2010 Neversummer SLR

I bought this board back in September for right about $550. I will a little apprehensive on just buying it without demoing it due to it having RC (rocker camber) which I had never ridden before. I was only on standard camber boards, TBT, Banana, and a few rocker variants. After using this board it was one of the best snowboards, if not the best I have ever ridden.

The rocker camber has a very unique feel to it. It allows you to have fun and play around on the board because of the rocker, but the camber allows you to get those snappy feeling turns. 

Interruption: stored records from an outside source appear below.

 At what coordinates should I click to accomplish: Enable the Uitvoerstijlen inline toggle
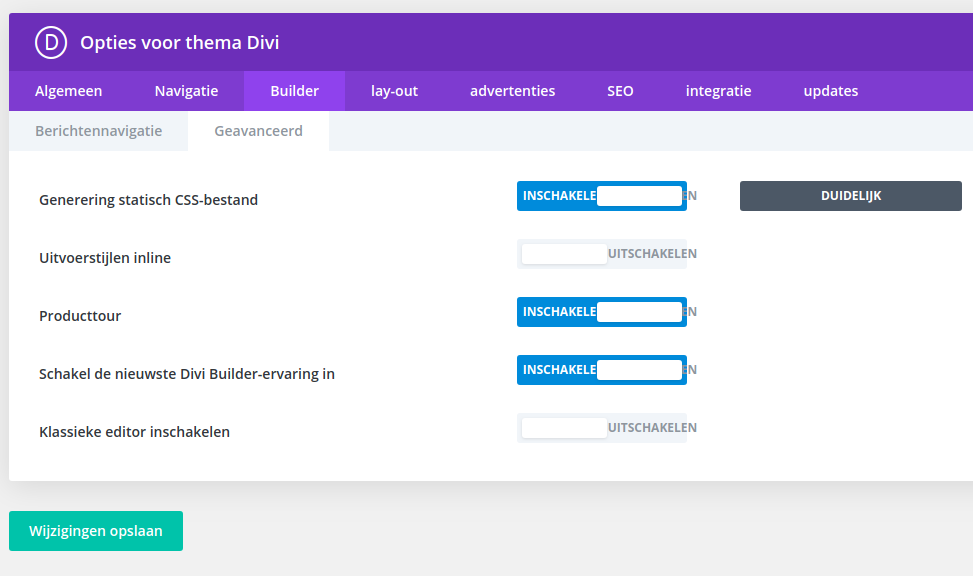point(602,254)
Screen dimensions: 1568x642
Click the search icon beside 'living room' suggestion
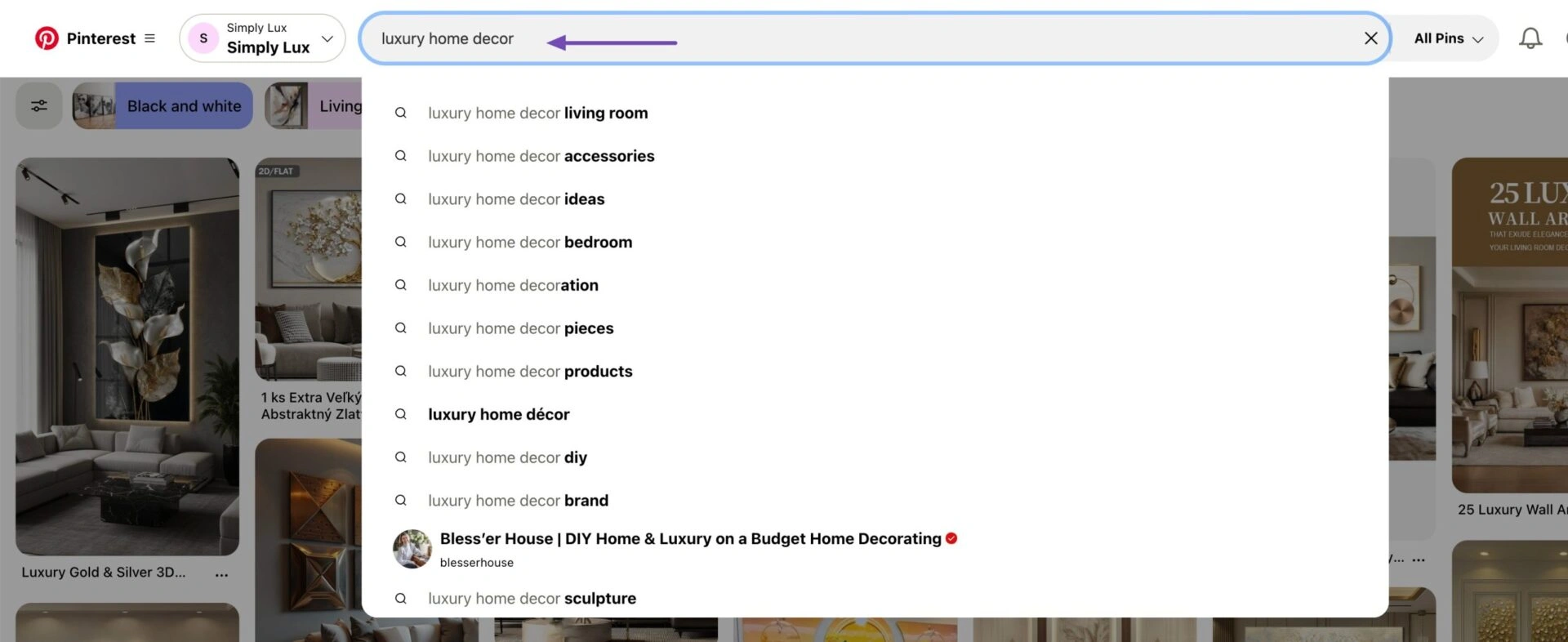click(401, 114)
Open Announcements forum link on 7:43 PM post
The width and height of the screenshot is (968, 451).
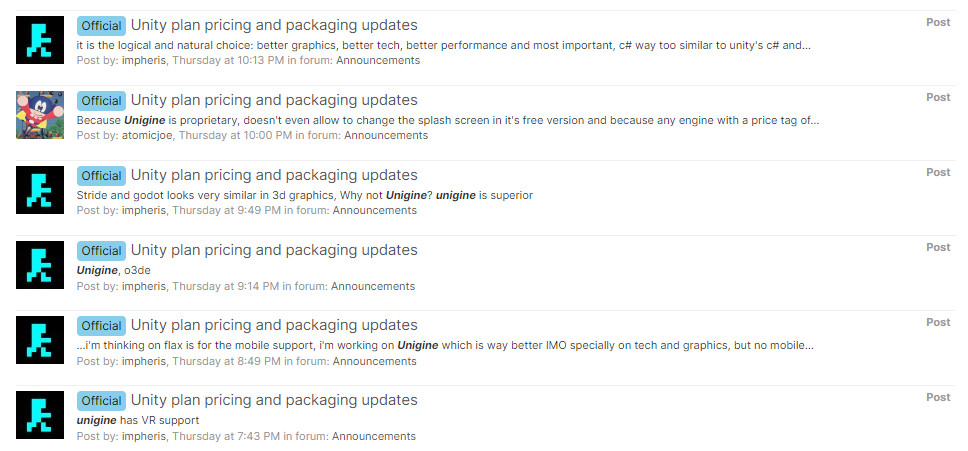(374, 436)
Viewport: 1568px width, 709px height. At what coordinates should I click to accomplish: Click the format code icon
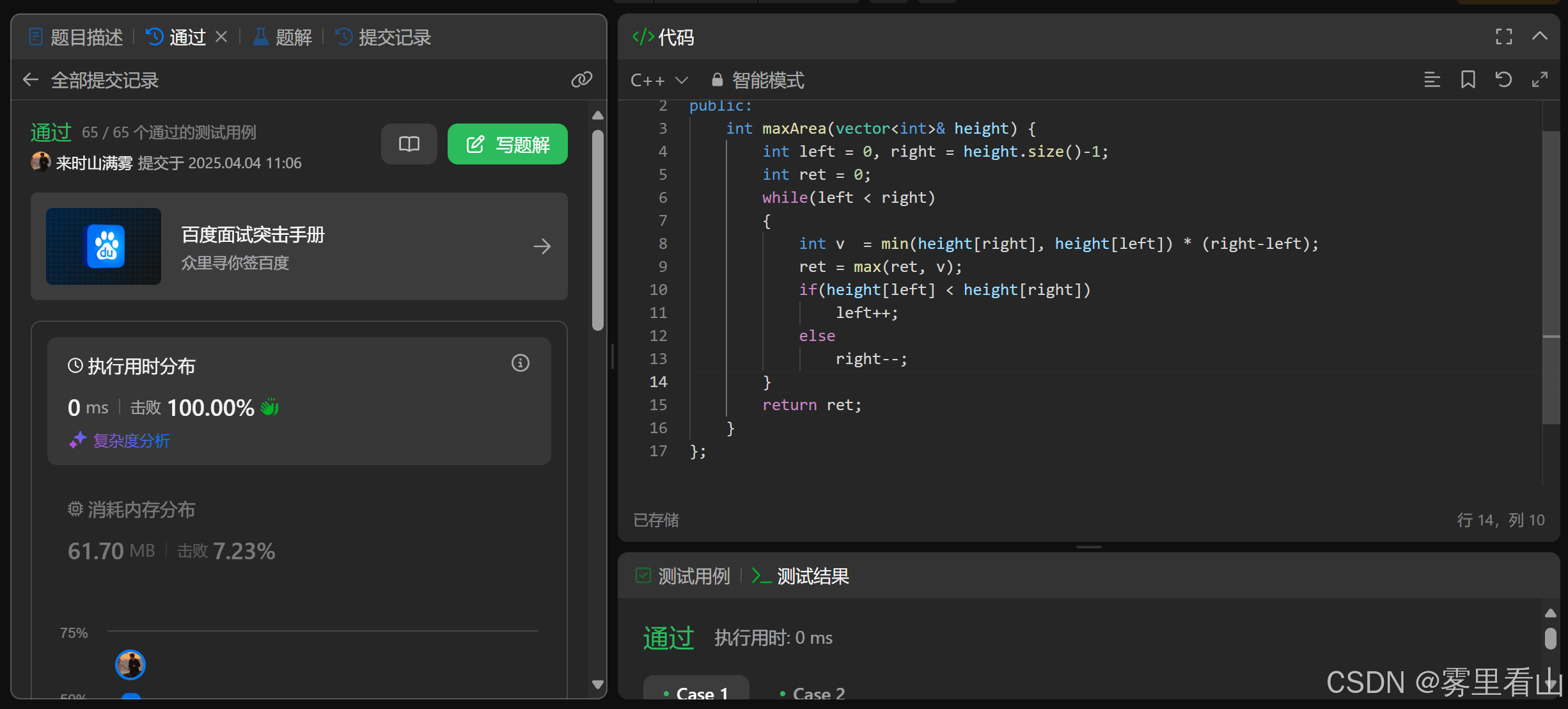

This board is also extremely fast. I was flying past many people without ANY chatter or other problems.

Over all if you have not used this board you should definitely look into demoing one or purchasing one.

I will write more about the board as I use it.


----------



## twin89 (Jan 21, 2009)

nice review, to add to the bindings, (i have Ride RXs) and my right toe ratchet started to slip, and i found that the ladder has been chewed up and is slipping when i need to get em tight, not sure if this is a reocurring Ride binding issue or not.


----------



## Triple8Sol (Nov 24, 2008)

I demoed my friends NRC's for a couple days on the mtn last week. I had no issues with the ratchets slipping, but rather the opposite. They got stuck a couple times and were really hard to release.


----------



## Glade Ripper (Nov 12, 2008)

I have last years NRC's and love them. Never had any problem with ratchets or anything. I am currently rocking them on my SL-R as well.


----------



## Guest (Jan 4, 2010)

I recently got this snowboard, i haven't been able to try it out yet can't wait to ride it! I have green Union Forces they're such a perfect match.


----------



## nx_911_turbo (Feb 16, 2009)

I was having the same issue with my NRC's toe strap, but found centering/moving the strap over a little bit towards the inside helped with it. Other than that, I'm LOVING them, and can't add anything other than what's been said already. The 5 points of adjustment in the Custom Foodbeds are DEFINITELY nice, though. Add in the Customflex Ankle strap, and the amount of adjustment you get out of these bindings is amazing!


----------